Si intitolava Arte e politica: passato e presente, l’incontro di ieri, lunedì 31 ottobre, con Zerocalcare nel contesto di Lucca Comics & Games 2016. E il popolarissimo fumettista non si è sottratto all’argomento, parlando sia di atteggiamento personale nei confronti dell’impegno, sia di scopi e di intenti nel suo contesto professionale.

Ecco cos’è emerso dalla chiacchierata con lui in una chiesa di S. Francesco non gremita, ma decisamente più affollata di quanto facesse pensare l’argomento, non certo per tutti.

 

Kobane CallingRiuscire a fare il fumettista di mestiere è stata una mezza liberazione della mia mentalità, perché disegno fin da ragazzino, ma questa parte della mia vita l’ho sempre associata solo a emozioni positive, alla passione.

Poi, però, il lavoro, la dimensione professionale, si porta inevitabilmente dietro una serie di emozioni negative, dal senso di colpa agli impegni non declinabili. Dopo un certo periodo di dubbio atroce, ho finito con l’accettare che il fumetto fosse diventato il mio mestiere. Allora, se devo soffrire, meglio farlo facendo fumetti che lavorando in aeroporto.

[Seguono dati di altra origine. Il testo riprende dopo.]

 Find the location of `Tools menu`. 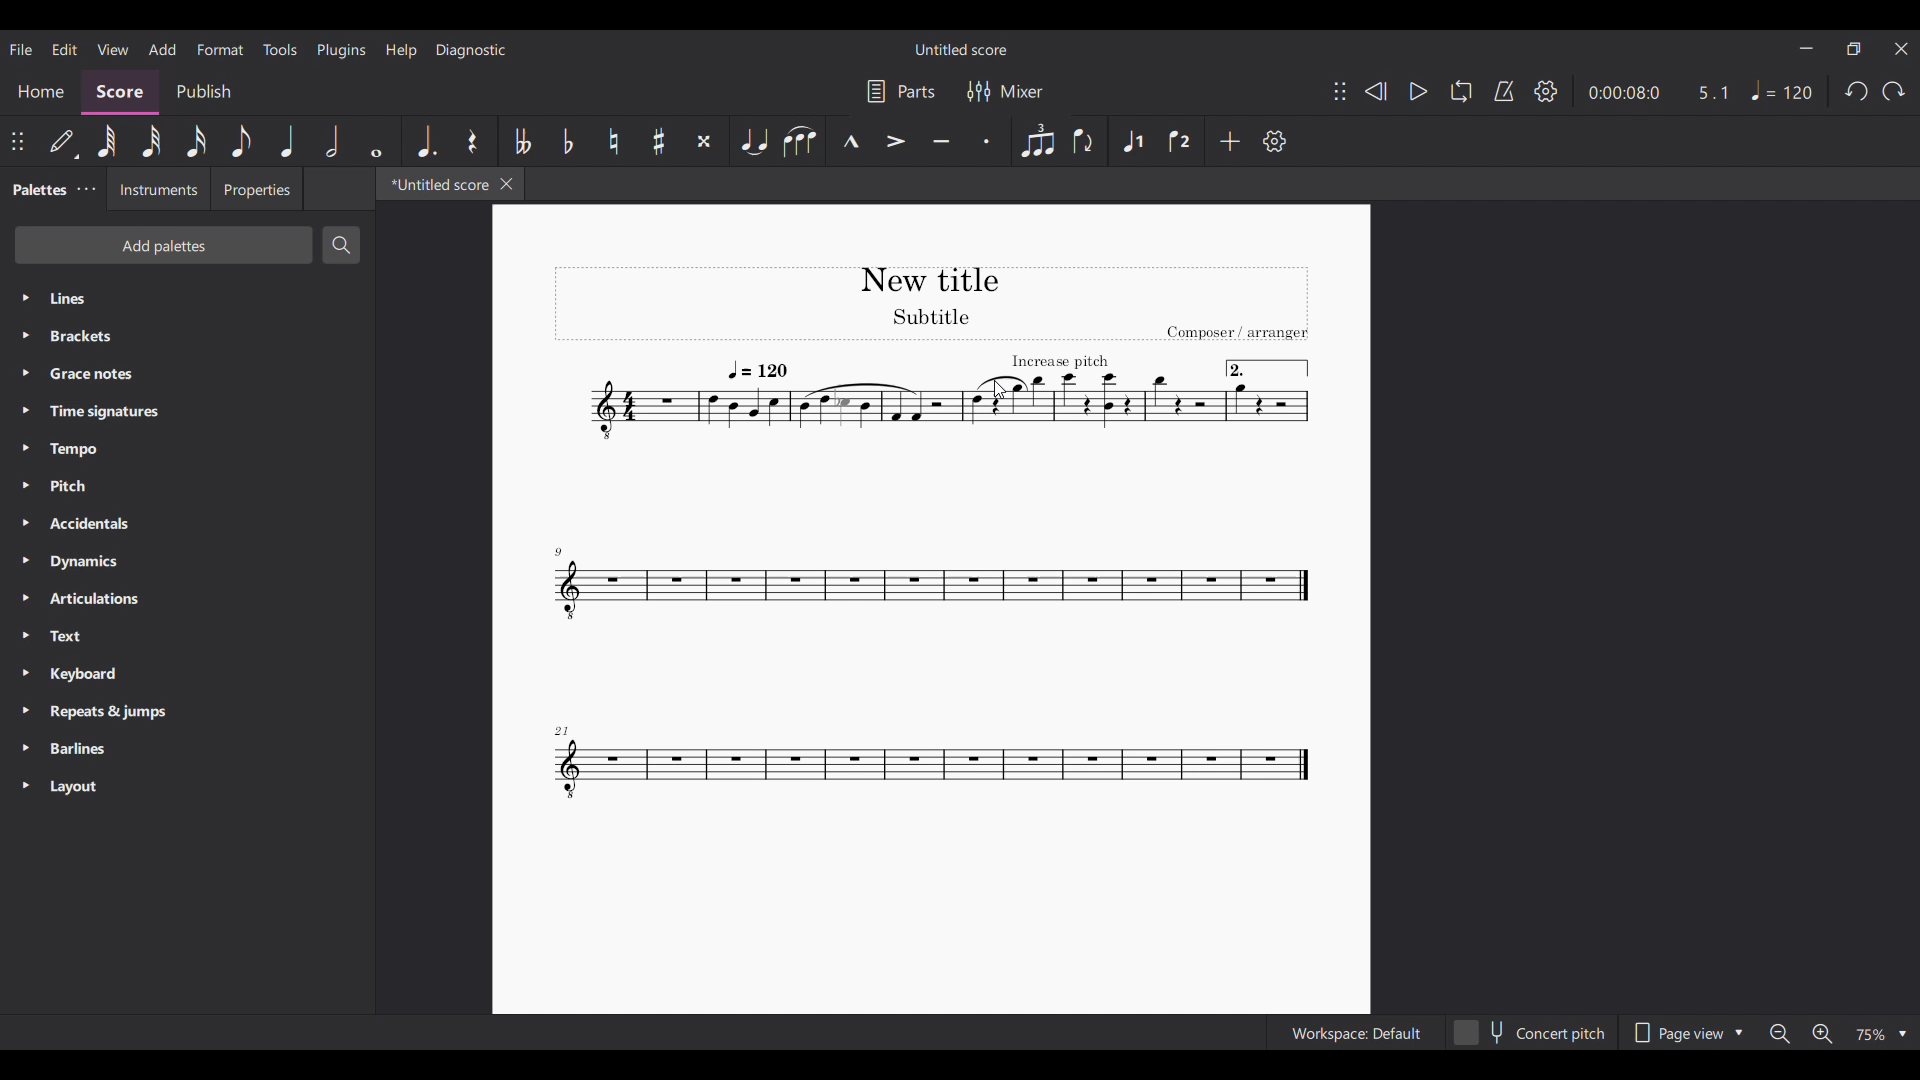

Tools menu is located at coordinates (279, 49).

Il fatto di essere utilizzato come bandiera dalle persone mi mette un po’ ansia, anche perché ho imparato a svicolare da certe situazioni, ma da altre no. Ad esempio, questa mattina vengono da me con un fumetto sulla battaglia di El Alamein e io non ho avuto problemi a dire che no, non la faccio la foto, perché diamo un giudizio diverso su questo evento in particolare. Ma quando mi contattano persone con una passione, ragazzi per cui quella cosa è centrale e che magari mi attira anche, in quei casi fatico a sfuggire e mi trovo in difficoltà, anche perché le persone non sempre capiscono i tuoi impegni, le tue pressioni e magari si offendono. Fatico a girare i tacchi e fuggire.

Non so da dove venga la mia forza per esprimermi in maniera libera. Sicuramente l’ambiente in cui sono cresciuto, quello dei centri sociali romani, mi ha aiutato moltissimo a tenere la barra dritta su un sacco di questioni. E io ci sono cresciuto come si cresce in una riserva indiana, nel senso che tutta la mia rete sociale viene quasi esclusivamente da lì. Amicizie, locali, persone che mi hanno insegnato a esprimermi e mi hanno ascoltato sono tutte di quell’ambito.

Di fronte alle offerte, alle marchette, agli stimoli che sono arrivati da tutte le parti, avere la mia riserva indiana mi ha consentito di non fare mai niente di cui vergognarmi. Sicuramente qualche cantonata l’ho presa, ma la mia comunità mi ha fatto in qualche modo da sorveglianza, nel senso buono del termine. Mi ha costretto un po’ a rimanere fedele a me stesso, a continuare a riconoscermi guardandomi allo specchio.

Sul potere dell’immagine di cambiare il mondo, la mia posizione è forse in controtendenza. Io sono una persona orribilmente cinica e concreta. Di base penso che, per esempio, Kobane Calling possa fare poco e che, al di là della retorica e delle favole, sia un granellino nel deserto. Purtroppo le cose succedono altrove, per altri canali.

Però, parlando in generale di storie che fanno politica a fumetti, tipo Joe Sacco o Paco Roca, la cosa che tentiamo di fare è generare una forte empatia con una certa questione. L’empatia è il contrario dell’indifferenza e il motivo per cui molte idee o certi argomenti passano più facilmente è che, banalmente, non è che manchi l’informazione, ma l’informazione non interessa emotivamente alla gente. Perché le cifre sono anonime, per quanto terribili e oggettivamente noiose, cose impossibili a cui appassionarsi.

Il fumetto, meglio di altre forme, perché ti permette di non riprodurre pedissequamente quel che vedi e ti costringe a rielaborare, riesce invece a far appassionare riportando non i fatti, ma le emozioni, che ti conducono a schierarti, ti portano a prendere parte. Questo non ferma le guerre, non cambia le sorti delle nazioni, ma sicuramente ha un valore. Da quel tentativo di fornire strumenti di consapevolezza, ognuno può partire, se incontra il tuo lavoro.

La mia abitudine di disegnare i cattivi in modo poco realistico viene anche un po’ dalla mia esperienza. Tra il 2001 e il 2007 noi dell’ambiente abbiamo avuto in continuazione neonazisti che venivano a far violenza da noi e si doveva perdere tempo per tamponare molto queste situazioni. Spesso ho dovuto disegnare storie e volantini, rappresentarli come anonimi era un modo per togliere loro importanza e demitizzarli, non trasformarli in personaggi veri.